Duncan Murdoch murdoch at stats.uwo.ca
Mon Jan 7 02:04:06 CET 2008

```On 06/01/2008 7:55 PM, Paul Smith wrote:
> On Jan 7, 2008 12:18 AM, Duncan Murdoch <murdoch at stats.uwo.ca> wrote:
>>> I am trying to solve the following maximization problem with R:
>>>
>>> find x(t) (continuous) that maximizes the
>>>
>>> integral of x(t) with t from 0 to 1,
>>>
>>> subject to the constraints
>>>
>>> dx/dt = u,
>>>
>>> |u| <= 1,
>>>
>>> x(0) = x(1) = 0.
>>>
>>> The analytical solution can be obtained easily, but I am trying to
>>> understand whether R is able to solve numerically problems like this
>>> one. I have tried to find an approximate solution through
>>> discretization of the objective function but with no success so far.
>> R doesn't provide any way to do this directly.  If you really wanted to
>> do it in R, you'd need to choose some finite dimensional parametrization
>> of u (e.g. as a polynomial or spline, but the constraint on it would
>> make the choice tricky:  maybe a linear spline?), then either evaluate
>> the integral analytically or numerically to give your objective
>> function.  Then there are some optimizers available, but in my
>> experience they aren't very good on high dimensional problems:  so your
>> solution would likely be quite crude.
>>
>> I'd guess you'd be better off in Matlab, Octave, Maple or Mathematica
>> with a problem like this.
>
> Thanks, Duncan.
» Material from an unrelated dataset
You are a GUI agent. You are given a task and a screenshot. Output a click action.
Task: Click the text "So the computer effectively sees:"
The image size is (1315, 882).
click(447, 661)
I have placed a similar post in the Maxima list and
> another one in the Octave list. (I have never used splines; so I did
> not quite understand the method that you suggested to me.)

Linear splines are just piecewise linear functions.  An easy way to
parametrize them is by their value at a sequence of locations; they
interpolate linearly between there.

x would be piecewise quadratic, so its integral would be a sum of cubic
terms.

Duncan Murdoch

```